Transparent and Coherent Procedural Mistake Detection
This work addresses the challenge of making PMD more transparent and coherent for applications involving human task execution monitoring, though it is incremental as it builds on existing VLMs and metrics.
The paper tackles the problem of procedural mistake detection (PMD) by extending it to require generating visual self-dialog rationales for transparency, and shows that while vision-and-language models (VLMs) struggle initially, their accuracy, coherence, and efficiency can be improved with trade-offs by incorporating automated metrics into inference and fine-tuning methods.

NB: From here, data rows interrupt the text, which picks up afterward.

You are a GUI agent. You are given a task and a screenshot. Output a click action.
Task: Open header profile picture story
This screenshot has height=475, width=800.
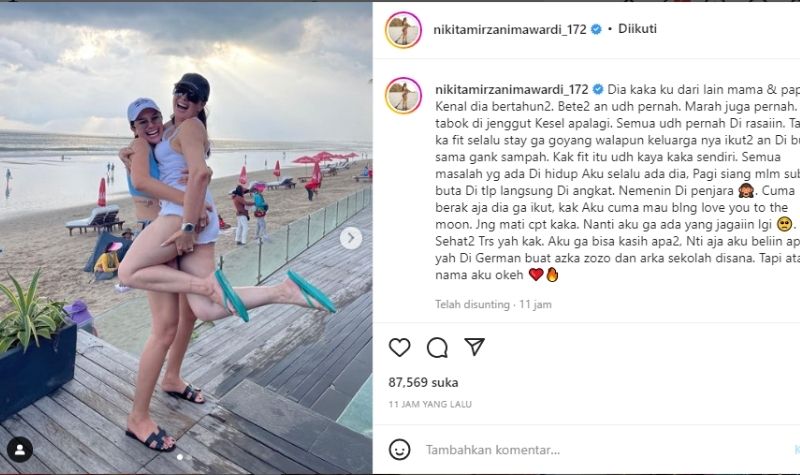pos(404,30)
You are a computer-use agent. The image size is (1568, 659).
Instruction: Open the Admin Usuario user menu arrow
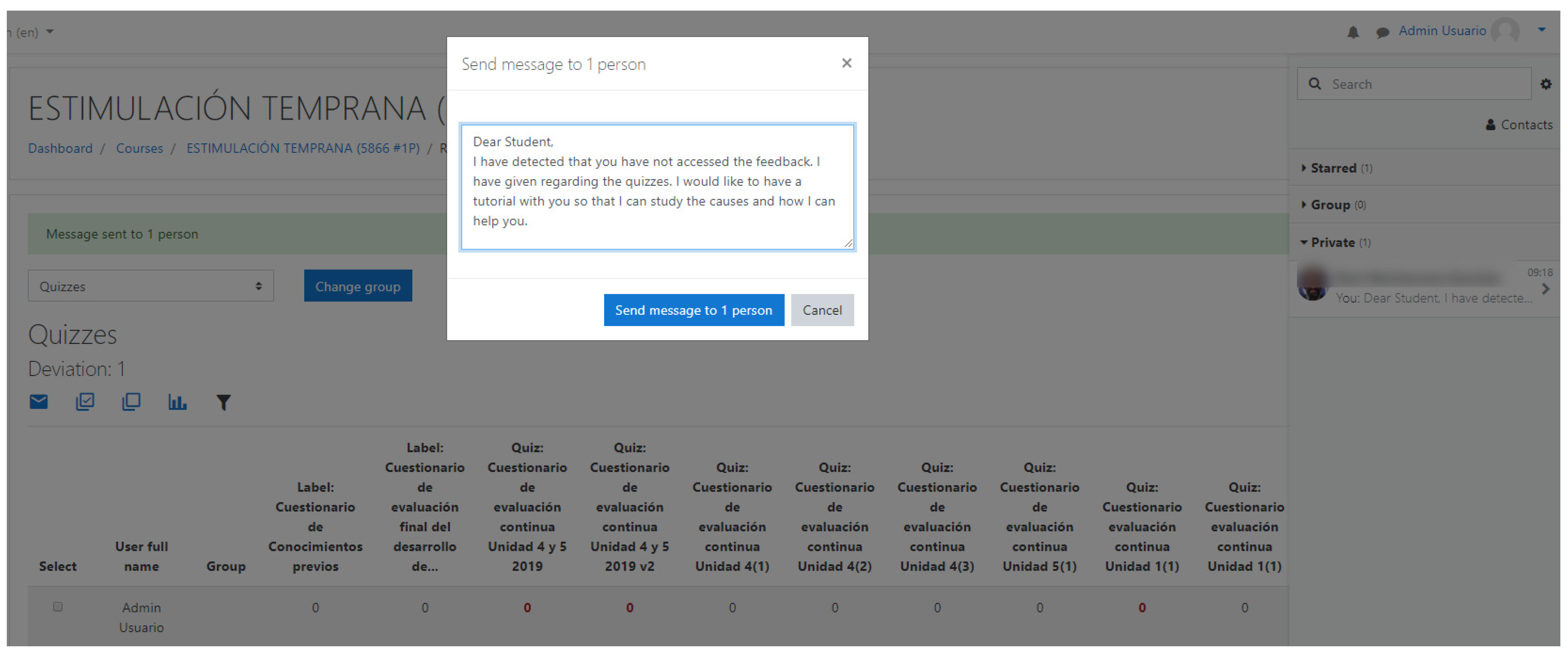click(x=1541, y=30)
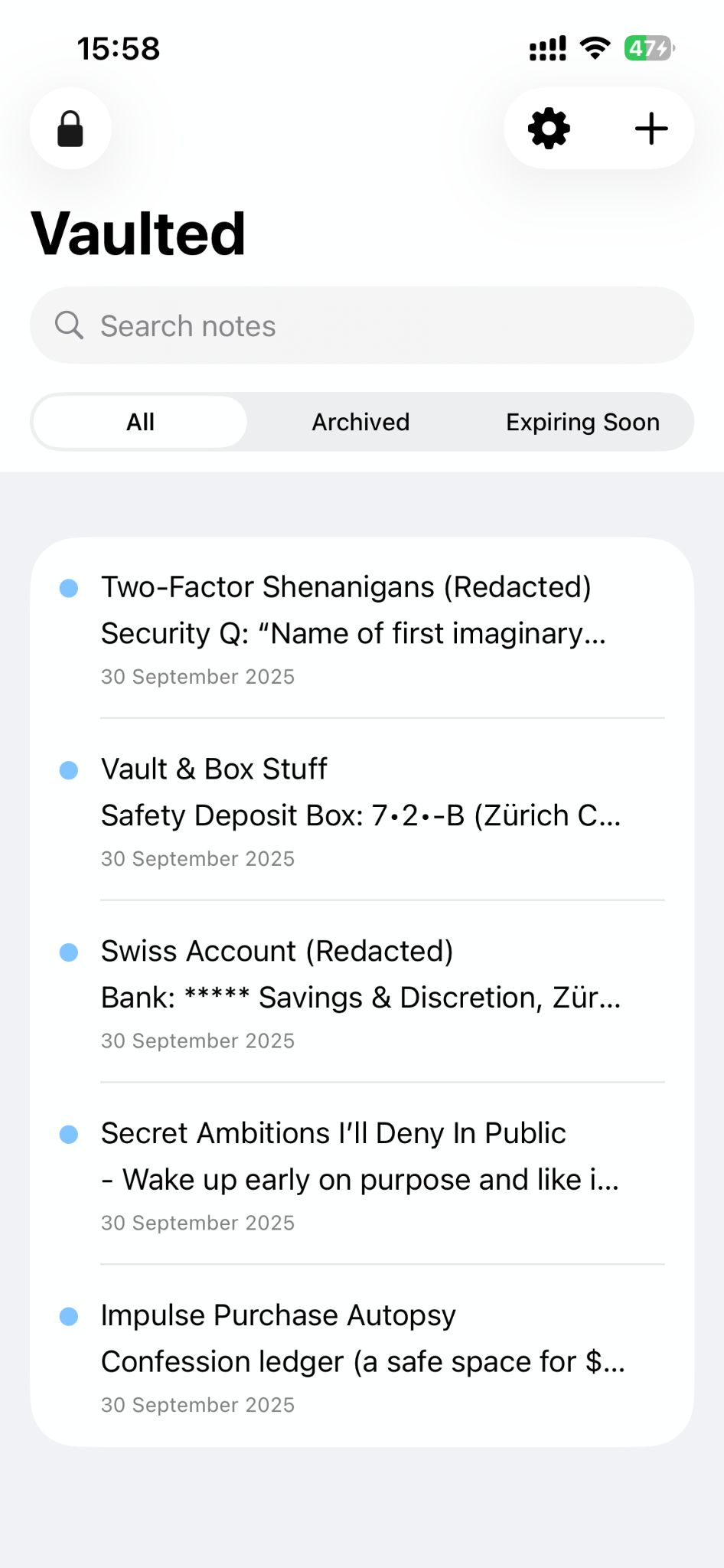Switch to the Archived tab
This screenshot has height=1568, width=724.
pos(360,422)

Procedural mistake detection (PMD) is a challenging problem of classifying whether a human user (observed through egocentric video) has successfully executed a task (specified by a procedural text). Despite significant recent efforts, machine performance in the wild remains nonviable, and the reasoning processes underlying this performance are opaque. As such, we extend PMD to require generating visual self-dialog rationales to inform decisions. Given the impressive, mature image understanding capabilities observed in recent vision-and-language models (VLMs), we curate a suitable benchmark dataset for PMD based on individual frames. As our reformulation enables unprecedented transparency, we leverage a natural language inference (NLI) model to formulate two automated metrics for the coherence of generated rationales. We establish baselines for this reframed task, showing that VLMs struggle off-the-shelf, but with some trade-offs, their accuracy, coherence, and efficiency can be improved by incorporating these metrics into common inference and fine-tuning methods. Lastly, our multi-faceted metrics visualize common outcomes, highlighting areas for further improvement.